Problem overview
When adopting an Inmon style 3NF Enterprise Data Model, what are some common techniques for handling surrogate keys and referential integrity? In my case I have to populate a 3NF data model that provides an "enterprise view" of several transactional systems. In addition, each OLTP is distributed so that there is one instance per country. Thus, the challenge I'm currently faced with is consolidating each source system into a unified data model.
Actual question
Because each country has its own "local" PK I need a strategy for handling conflicts when consolidating these into the EDW. Is it most common to simply create a composite key in this case? e.g. source_id + source_country or would it better practice to generate a surrogate key here?
For example:
A.foobar
id
description
...
B.foobar
id
description
...
Would become:
EDW.foobar
id
foobar_id
source_country
description
So that in the consolidated data model we end up with a new surrogate key (id) which uniquely identifies each source record (foobar_id + source_country). This seems logical but feels wrong for some reason. And furthermore, hence my question, what impact will this then have on handling referential integrity in the EDW? i.e. if we generate new surrogate keys between source 3NF & EDW 3NF then there's the added complexity of referencing these new keys throughout the EDW schema. In terms of ETL implementation, it would mean having to lookup the newly generated surrogate key via the existing FK (source system) and then replacing it as the new FK. This means maintaining multiple FKs (one to look up the new surrogate key and the new surrogate key itself) in the EDW which seems very far fetched.

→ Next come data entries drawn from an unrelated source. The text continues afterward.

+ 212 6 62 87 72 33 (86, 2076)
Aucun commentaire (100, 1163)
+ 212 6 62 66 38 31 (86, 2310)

If anybody has experience with this problem then I'd appreciate your advice as I don't think my current approach is going to work. There are also several corollary topics e.g. versioning and historization, as well as cdc between EDW 3NF and data marts, that also come into play here but I'll come back to those later.
N.B.
Most of the research I've conducted relates specifically to populating Kimball style data marts, rather than Inmon's 3NF Enterprise Data Model. Furthermore, I've struggled to find anything useful on the topic of consolidating distributed databases whereby the underlying schema is the same.